▶ **Questions on the material**:
• a. In the forum post on ranking responses, whose answers does the author rank with gpt-3.5-turbo-16k?
• b. In the forum post on ranking responses, shorten the paragraph that begins "Also, use your own judgement" and keep its main points.
• c. Carry on the forum post about ranking responses with gpt-3.5-turbo-16k from its last line.
Start of Text section
Curiously enough, ranking is the only thing I’ve found gpt-3.5-turbo-16k to be reasonably good at. I use it to rank the responses to questions that are answered by gpt-4-turbo. This is my system message:
You are a language model designed to evaluate the responses of this documentation query system.
You will use a rating scale of 0 to 10, 0 being poorest response and 10 being the best.
Responses with “not specified” or “no specific mention” or “rephrase question” or “unclear” or no documents returned or empty response are considered poor responses.
Responses where the question appears to be answered are considered good.
Responses that contain detailed answers are considered the best.
Also, use your own judgement in analyzing if the question asked is actually answered in the response. Remember that a response that contains a request to “rephrase the question” is usually a non-response.
End of Text section
Start of Data listing
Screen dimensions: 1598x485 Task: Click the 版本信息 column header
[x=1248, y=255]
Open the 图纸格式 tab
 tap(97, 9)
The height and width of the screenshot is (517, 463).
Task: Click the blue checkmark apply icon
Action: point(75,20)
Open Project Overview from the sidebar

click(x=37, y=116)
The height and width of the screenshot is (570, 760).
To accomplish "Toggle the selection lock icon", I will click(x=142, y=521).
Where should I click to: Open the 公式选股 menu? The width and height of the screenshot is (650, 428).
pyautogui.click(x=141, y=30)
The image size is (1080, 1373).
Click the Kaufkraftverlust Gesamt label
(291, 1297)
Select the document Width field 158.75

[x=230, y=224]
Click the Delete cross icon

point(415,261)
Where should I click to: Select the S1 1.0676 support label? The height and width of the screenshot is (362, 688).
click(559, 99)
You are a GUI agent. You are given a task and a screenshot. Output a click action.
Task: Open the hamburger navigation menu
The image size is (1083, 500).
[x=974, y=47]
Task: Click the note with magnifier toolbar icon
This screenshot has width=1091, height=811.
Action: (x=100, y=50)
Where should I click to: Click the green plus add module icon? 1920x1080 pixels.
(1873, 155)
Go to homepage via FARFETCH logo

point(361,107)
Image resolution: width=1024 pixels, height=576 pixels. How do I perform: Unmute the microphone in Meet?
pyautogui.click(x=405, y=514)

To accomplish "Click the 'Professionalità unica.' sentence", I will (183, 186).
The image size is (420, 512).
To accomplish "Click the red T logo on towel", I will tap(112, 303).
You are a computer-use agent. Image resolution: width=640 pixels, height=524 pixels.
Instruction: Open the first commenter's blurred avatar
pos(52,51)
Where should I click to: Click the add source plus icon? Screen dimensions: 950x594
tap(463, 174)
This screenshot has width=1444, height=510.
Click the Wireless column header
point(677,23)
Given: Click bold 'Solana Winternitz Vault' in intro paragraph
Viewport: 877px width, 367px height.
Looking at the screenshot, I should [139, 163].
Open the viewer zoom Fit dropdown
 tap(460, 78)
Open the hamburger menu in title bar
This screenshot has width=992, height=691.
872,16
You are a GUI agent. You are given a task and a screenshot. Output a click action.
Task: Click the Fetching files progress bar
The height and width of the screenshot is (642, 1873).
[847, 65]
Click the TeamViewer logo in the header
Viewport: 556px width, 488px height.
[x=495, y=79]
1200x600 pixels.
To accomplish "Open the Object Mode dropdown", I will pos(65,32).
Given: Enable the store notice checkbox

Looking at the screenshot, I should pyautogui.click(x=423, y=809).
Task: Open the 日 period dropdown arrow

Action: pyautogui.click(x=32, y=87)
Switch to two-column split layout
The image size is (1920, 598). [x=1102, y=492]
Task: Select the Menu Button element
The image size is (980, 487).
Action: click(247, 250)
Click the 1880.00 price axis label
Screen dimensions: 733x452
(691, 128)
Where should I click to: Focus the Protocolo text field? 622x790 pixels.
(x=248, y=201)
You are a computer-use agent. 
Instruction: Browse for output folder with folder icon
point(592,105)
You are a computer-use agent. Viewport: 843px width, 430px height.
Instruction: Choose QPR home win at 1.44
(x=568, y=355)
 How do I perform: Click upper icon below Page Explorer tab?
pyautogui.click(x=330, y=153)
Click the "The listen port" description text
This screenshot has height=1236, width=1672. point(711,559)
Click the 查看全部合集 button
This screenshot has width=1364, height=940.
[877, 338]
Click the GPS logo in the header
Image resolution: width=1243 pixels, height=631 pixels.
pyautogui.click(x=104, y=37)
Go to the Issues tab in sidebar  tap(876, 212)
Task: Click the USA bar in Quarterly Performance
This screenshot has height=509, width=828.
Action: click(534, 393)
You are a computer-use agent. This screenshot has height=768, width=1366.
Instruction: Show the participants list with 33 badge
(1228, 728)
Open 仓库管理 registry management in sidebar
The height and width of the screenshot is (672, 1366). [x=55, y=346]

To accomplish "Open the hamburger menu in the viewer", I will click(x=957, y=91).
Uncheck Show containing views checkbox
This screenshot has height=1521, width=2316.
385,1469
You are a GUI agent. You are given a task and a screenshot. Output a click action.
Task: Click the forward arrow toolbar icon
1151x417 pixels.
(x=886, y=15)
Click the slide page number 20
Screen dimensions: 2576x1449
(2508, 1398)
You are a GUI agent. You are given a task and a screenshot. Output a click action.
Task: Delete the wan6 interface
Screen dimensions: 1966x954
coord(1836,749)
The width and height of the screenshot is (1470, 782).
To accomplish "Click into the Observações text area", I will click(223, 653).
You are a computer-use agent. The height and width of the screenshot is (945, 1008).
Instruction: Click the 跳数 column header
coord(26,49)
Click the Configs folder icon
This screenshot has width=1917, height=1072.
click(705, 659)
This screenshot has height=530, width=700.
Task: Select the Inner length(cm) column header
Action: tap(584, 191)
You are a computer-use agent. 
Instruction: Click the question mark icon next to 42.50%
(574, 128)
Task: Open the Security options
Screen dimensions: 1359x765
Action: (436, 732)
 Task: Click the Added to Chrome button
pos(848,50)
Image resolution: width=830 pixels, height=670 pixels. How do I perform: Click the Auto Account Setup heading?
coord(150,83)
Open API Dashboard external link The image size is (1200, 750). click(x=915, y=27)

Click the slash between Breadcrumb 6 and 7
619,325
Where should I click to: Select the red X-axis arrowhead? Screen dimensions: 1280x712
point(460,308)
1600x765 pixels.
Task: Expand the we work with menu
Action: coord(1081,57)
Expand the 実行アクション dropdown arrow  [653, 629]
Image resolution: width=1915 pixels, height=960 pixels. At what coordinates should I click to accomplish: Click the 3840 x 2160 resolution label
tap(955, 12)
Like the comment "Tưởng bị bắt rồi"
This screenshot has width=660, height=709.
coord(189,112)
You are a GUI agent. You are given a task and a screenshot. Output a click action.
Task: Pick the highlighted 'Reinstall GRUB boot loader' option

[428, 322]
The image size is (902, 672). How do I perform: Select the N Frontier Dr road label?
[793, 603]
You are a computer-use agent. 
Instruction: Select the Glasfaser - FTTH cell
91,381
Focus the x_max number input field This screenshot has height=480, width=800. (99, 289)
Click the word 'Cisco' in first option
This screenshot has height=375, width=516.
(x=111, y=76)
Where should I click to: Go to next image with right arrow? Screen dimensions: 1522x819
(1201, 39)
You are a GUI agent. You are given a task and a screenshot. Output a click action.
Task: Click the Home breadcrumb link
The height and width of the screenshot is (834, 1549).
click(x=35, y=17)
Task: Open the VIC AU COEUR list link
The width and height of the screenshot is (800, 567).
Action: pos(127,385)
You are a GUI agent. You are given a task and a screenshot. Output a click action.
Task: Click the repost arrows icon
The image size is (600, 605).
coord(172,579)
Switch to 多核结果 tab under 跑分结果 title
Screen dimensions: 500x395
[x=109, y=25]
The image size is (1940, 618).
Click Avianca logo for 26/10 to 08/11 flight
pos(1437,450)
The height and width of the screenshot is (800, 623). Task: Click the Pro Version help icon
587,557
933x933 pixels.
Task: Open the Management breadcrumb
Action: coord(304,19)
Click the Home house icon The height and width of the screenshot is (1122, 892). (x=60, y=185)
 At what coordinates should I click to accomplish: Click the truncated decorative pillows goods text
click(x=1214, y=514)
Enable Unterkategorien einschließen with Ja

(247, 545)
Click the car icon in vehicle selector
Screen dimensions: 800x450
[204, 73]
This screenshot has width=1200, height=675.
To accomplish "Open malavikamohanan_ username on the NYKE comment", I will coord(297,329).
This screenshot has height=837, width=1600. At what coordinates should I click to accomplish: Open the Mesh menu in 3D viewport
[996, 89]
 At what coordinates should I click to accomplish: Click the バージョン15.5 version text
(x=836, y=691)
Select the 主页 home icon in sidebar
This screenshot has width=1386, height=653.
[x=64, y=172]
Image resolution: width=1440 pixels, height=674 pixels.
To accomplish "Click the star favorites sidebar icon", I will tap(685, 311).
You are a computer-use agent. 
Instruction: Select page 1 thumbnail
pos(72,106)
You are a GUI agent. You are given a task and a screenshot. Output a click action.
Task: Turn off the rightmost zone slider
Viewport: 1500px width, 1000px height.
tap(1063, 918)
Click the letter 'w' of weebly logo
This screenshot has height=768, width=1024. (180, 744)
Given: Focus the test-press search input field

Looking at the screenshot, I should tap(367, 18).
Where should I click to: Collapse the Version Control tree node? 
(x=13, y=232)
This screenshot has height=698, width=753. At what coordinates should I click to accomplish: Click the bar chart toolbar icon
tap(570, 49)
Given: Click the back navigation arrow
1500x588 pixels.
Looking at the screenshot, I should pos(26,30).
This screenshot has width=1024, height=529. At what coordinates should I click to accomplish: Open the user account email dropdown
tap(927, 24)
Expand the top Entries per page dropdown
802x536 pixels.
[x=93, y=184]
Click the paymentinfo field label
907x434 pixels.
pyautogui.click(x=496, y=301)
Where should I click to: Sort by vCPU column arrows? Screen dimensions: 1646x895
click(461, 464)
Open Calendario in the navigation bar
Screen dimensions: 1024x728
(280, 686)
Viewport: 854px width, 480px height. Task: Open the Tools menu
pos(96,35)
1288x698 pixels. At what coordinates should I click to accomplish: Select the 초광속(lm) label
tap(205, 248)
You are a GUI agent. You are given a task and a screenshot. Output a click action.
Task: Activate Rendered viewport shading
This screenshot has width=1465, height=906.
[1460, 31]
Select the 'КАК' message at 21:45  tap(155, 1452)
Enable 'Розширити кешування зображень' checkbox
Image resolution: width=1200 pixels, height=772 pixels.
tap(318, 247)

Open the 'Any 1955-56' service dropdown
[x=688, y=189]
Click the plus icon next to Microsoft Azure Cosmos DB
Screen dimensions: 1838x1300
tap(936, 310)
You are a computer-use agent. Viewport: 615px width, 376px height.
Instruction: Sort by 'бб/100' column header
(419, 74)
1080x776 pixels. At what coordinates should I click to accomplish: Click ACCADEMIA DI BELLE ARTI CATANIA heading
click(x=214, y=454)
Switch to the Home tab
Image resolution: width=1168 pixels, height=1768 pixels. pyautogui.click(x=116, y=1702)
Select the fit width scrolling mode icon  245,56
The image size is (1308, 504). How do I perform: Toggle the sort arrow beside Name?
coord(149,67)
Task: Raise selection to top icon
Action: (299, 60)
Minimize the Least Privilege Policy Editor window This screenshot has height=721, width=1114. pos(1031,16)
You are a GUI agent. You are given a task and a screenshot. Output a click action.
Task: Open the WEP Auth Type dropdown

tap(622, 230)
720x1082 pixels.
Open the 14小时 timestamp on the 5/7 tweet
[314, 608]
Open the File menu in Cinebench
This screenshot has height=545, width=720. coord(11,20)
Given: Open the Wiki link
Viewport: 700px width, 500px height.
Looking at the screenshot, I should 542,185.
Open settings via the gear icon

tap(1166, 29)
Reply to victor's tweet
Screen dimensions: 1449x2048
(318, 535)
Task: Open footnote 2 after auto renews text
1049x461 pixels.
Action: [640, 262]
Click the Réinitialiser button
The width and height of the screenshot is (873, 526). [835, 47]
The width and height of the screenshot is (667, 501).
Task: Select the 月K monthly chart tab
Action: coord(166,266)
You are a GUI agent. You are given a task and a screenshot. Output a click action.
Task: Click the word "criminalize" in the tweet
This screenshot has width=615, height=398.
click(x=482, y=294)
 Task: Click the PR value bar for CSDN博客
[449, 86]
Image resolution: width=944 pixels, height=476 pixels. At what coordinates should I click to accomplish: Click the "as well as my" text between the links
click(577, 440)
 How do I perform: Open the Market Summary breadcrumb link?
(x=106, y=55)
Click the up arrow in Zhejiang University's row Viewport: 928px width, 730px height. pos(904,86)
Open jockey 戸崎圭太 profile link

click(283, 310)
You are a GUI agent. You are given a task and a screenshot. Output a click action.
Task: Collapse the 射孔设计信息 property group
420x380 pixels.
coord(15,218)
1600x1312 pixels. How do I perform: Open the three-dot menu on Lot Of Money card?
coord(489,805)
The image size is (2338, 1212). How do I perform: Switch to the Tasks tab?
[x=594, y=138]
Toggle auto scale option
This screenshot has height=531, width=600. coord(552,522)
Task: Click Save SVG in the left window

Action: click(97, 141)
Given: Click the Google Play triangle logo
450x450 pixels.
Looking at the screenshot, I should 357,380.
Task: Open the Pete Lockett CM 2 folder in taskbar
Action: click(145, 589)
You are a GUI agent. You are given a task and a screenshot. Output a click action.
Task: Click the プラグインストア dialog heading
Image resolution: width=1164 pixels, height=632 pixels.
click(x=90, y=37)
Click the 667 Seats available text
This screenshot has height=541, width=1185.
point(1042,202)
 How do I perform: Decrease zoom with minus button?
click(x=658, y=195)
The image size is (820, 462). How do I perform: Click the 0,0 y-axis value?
End of Data listing
▶ **Results in order**:
• a. The answers produced by gpt-4-turbo.

• b. Judge for yourself whether the response really answers the question, and treat a response that asks to rephrase the question as usually a non-response.

• c.
Please rate the question/response pair entered. Only respond with the rating. No explanation necessary. Only integers.
It could surely be better, but it’s been working adequately for a while now so I haven’t gotten around to improving it.
My suggestion is to do what you have already done: Just test it out on examples and make adjustments as you see fit.
There was an article on arxiv that showed various reranker methods using LLM. If I remember correctly the best results were obtained by asking if the snippet is relevant or not and then using logprobs to judge the confidence in response and take only confident positives.